At present, the most eye-catching new lithium oxalate difluoroborate (LiODFB), which combines the advantages of two lithium salts LiBOB and LiBF ₄ , has become a new material to replace the existing electrolyte lithium salt. This lithium salt molecular structure includes half LiBOB and half _LiBF4 molecules. Since LiODFB has a partial structure of LiBF ₄ , the low-temperature performance has been improved. At the same time, it has a partial structure of LiBOB, which also has better high-temperature performance, and is not as sensitive to impurities and moisture as LiBOB, so it has a wider range of applications. temperature range. LiODFB has relatively high solubility in chain carbonate solvents, so it has high conductivity, and can form a stable SEI film on the surface of graphite negative electrode with PC, which provides a favorable premise for solving the problem of low-temperature use of batteries. LiODFB has good thermal stability to manganese-based and iron-based cathode materials. LiODFB can also improve the abuse resistance of Li-ion batteries.

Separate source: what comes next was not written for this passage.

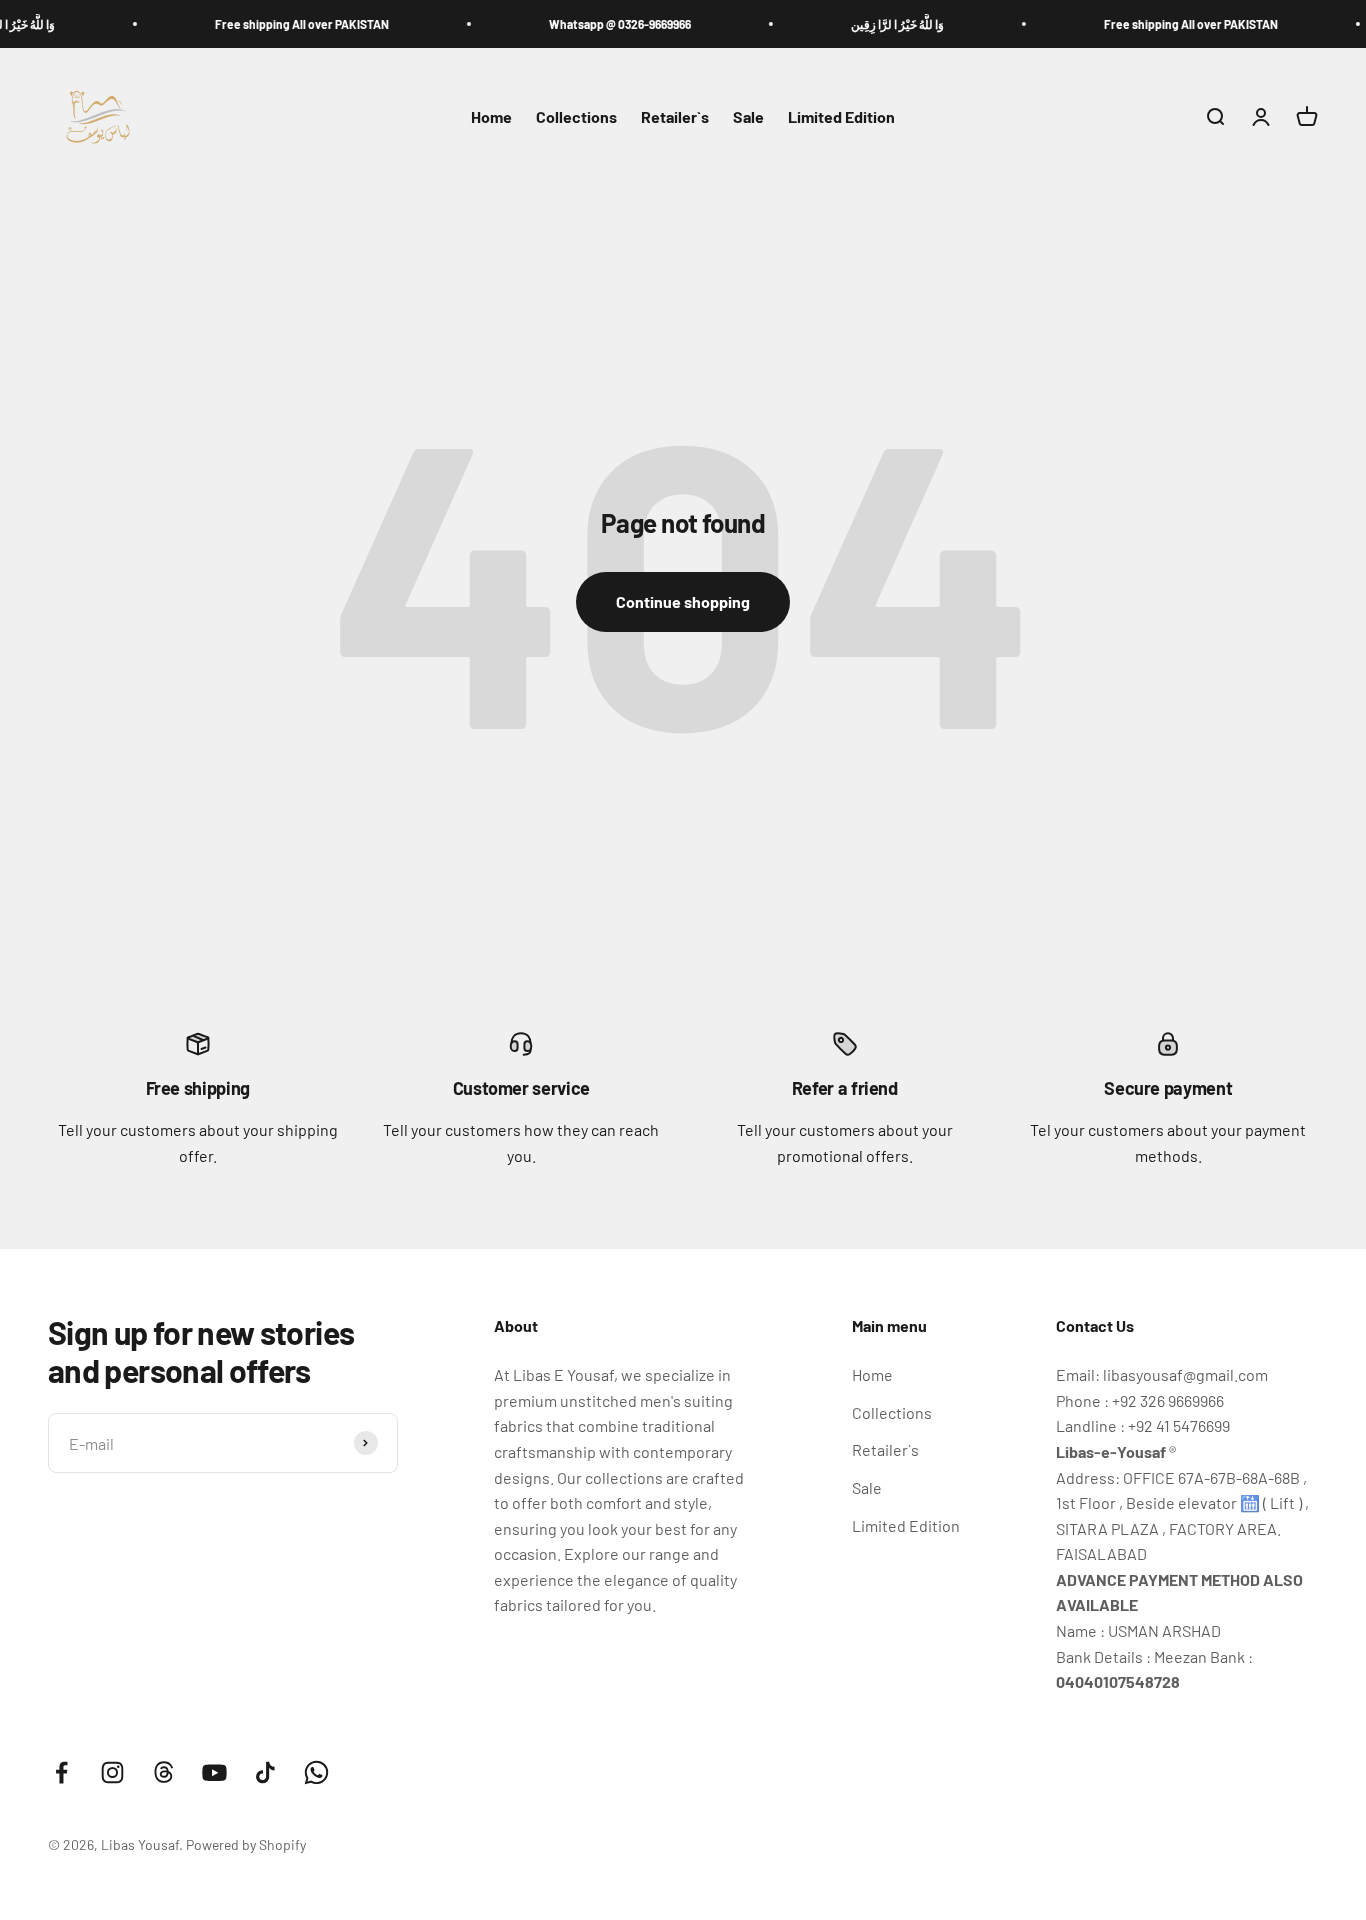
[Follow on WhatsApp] (316, 1772)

Lithium-ion batteries have very strict requirements on electrolytes, and usually directly synthesized products cannot be directly used as electrolytes for lithium-ion batteries due to their high impurities and moisture content. It must therefore undergo a purification step to reduce the impurity content.

S.Tsujioka etc. react in dimethyl carbonate with oxalic acid, lithium tetrafluoroborate and aluminum chloride or silicon tetrachloride in European patent EP1308449A2 or react with oxalic acid, lithium tetrafluoroborate, lithium fluoride and boron trichloride Or the reaction of trimethoxyboron in dimethyl carbonate realized the synthesis of LiODFB. But there is no mention of how to purify LiODFB.

S.S. Zhang et al. synthesized LiODFB by other methods in Electrochemistry Communications 8 (2006) 1423-1428, and purified LiODFB by extraction and recrystallization using dimethyl carbonate as a solvent. Because the solubility of dimethyl carbonate is relatively large in this purification method, it is difficult to crystallize out and cause the productive rate to be very low.

Contents of the invention

The object of the invention is to provide a method for purifying the electrolyte lithium oxalate difluoroborate that meets the needs of lithium-ion batteries.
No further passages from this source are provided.